▶ _Exercise prompt_
Find each line below that contains the string "what", and copy those lines. Case counts.

▶ _Material provided_
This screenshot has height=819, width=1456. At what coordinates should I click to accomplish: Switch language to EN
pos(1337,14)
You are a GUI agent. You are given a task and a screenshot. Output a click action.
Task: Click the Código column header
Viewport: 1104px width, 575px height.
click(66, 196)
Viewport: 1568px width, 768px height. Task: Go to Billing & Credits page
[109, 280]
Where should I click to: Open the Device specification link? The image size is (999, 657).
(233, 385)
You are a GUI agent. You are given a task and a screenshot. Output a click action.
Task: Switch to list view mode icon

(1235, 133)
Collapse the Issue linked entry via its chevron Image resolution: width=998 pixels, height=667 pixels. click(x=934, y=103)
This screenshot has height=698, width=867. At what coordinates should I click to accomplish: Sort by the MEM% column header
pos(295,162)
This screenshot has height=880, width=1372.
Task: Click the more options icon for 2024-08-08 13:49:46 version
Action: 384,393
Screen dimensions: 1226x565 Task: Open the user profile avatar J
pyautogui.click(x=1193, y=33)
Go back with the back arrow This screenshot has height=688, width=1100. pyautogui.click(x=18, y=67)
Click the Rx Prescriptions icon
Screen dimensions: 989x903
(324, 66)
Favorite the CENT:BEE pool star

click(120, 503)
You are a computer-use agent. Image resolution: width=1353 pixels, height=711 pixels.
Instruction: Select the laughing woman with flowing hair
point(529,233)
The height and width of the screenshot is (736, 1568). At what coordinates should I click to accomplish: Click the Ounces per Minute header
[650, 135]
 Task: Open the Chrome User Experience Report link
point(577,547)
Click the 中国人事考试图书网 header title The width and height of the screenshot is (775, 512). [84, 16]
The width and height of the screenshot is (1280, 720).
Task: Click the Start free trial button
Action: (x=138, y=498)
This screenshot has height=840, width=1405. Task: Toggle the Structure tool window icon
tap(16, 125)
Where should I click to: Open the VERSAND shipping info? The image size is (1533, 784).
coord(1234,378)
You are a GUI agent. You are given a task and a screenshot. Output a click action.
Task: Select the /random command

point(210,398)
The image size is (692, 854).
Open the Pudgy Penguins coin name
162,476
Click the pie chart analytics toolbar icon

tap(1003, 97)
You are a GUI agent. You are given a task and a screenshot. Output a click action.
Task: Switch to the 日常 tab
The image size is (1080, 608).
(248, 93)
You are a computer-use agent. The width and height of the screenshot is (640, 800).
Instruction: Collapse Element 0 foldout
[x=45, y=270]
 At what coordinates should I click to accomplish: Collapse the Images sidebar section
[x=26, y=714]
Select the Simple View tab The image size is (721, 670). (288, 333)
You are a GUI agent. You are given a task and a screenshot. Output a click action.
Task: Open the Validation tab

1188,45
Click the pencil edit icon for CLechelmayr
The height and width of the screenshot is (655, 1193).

▶ _Reply_
This screenshot has height=819, width=1456. At what coordinates should I click to accomplish: Switch language to EN
This screenshot has height=698, width=867. At what coordinates should I click to accomplish: Sort by the MEM% column header
The height and width of the screenshot is (736, 1568). At what coordinates should I click to accomplish: Click the Ounces per Minute header
 At what coordinates should I click to accomplish: Collapse the Images sidebar section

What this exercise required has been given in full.